O conceito de política prevê, em sua essência, a arte de governos de um estado constituído pelo povo em coletividade, tendo resguardada a heterogeneidade dos indivíduos e suas ideias. O povo ganha unidade em um corpo simbólico representante por um político, que assume a palavra e fala por e para eles. Mas na arte dos governos, a divergência, o contraditório e a desentendimento, diria Jacques Rancière, também lhe é constitutivo, porque se o conceito de povo nos leva à noção de identidade da polis, os cidadãos inevitavelmente são a expressão da diversidade. Falar para o povo em sua diversidade é um dos maiores desafio do político, porque não existe uma única linguagem, um único modo de expressão, nem um conteúdo automático para a escuta de fácil compreensão.
E quando é Lula que fala com o povo, onde estão mesmo a essência e a expressão de sua linguagem que parece hipnotizar aqueles que o escutam? Há uma psicologia dominante entre sua fala, a língua do povo e os ouvidos da multidão?
A presença de Lula no Sindicato dos Eletricitários de Foz do Iguaçu (Sinefi), na Tríplice Fronteira, neste 26 de março de 2018, marca a etapa final da Caravana Lula pelo Brasil. Como em outras cidades por onde passou, o ex-presidente esteve rodeado por correligionários, representantes políticos e sindicais do estado do Paraná e lideranças políticas da Argentina e do Paraguai, como o ex-presidente Fernando Lugo.
A fala do Lula, que se dirigia como um exímio orador entre tais lideranças e o povo, é a expressão de uma língua sem simulações nem ensaios, porque Lula não ensaia, brinca com o povo enquanto fala de história, economia, política externa, relações internacionais, ciência e tecnologia numa didática de fácil entendimento. Lula fala dos números como se fosse comerciante de feiras livres. Evidentemente nem todos diriam a mesma coisa. Há quem diga que ele não fala, resmunga; outros dizem ainda que sua fala não tem conteúdo, mas blábláblá.
O analista do discurso e historiador das ideias Marc Angenot analisaria este fenômeno pelo viés da retórica da incompreensão, quando nos levaria a pensar sobre os mecanismos retóricos que levam a fala do Lula a impressionar, emocionar, convencer seus ouvintes ainda que seu conteúdo se trate de generalidades. O pesquisador Carlos Piovezani tem se debruçado há década sobre esta questão, analisando a fala do Lula e suas mutações.
Ontem pude perceber bem de perto, enquanto o escutava, o funcionamento daquilo que o linguista dinamarquês Louis Hjelmslev definiu como plano de expressão e plano de conteúdo da linguagem. Tais planos conferem textualidade ao discurso no nível ético e no estético, o que lhe confere unidade do dizer e linearidade na construção do sentido. No discurso jornalístico, diríamos por exemplo que a principal função da linguagem é informar, esclarecer, dar conta de uma verdade noticiada, um acontecimento factual. Portanto, os olhares e os ouvidos do leitor-ouvinte se voltam para o conteúdo. Na música ou na poesia, por outro lado, o plano de expressão é bastante significativo tanto quanto ou mais que seu conteúdo, porque o compositor e o poeta trabalham no nível da criação estética e da representação em ambas as linguagens.

____

Repita a passagem do trecho sobre a fala de Lula que começa nas palavras "O analista do" e termina após "e suas mutações.". Os dados fornecidos não são necessários para nenhuma tarefa.

DADOS FORNECIDOS:
____

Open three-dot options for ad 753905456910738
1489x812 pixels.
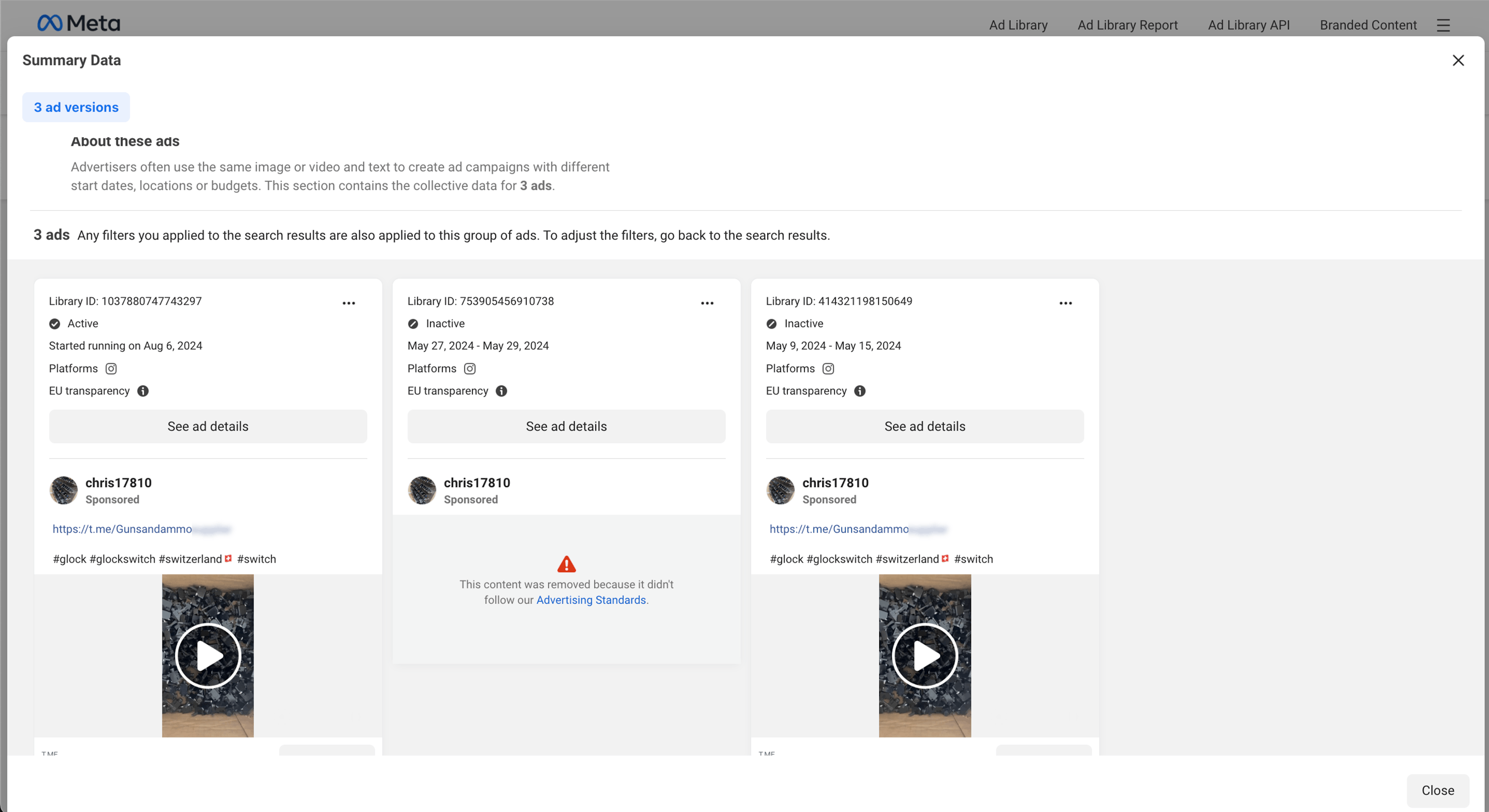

____

RESPOSTA ESCRITA:
O analista do discurso e historiador das ideias Marc Angenot analisaria este fenômeno pelo viés da retórica da incompreensão, quando nos levaria a pensar sobre os mecanismos retóricos que levam a fala do Lula a impressionar, emocionar, convencer seus ouvintes ainda que seu conteúdo se trate de generalidades. O pesquisador Carlos Piovezani tem se debruçado há década sobre esta questão, analisando a fala do Lula e suas mutações.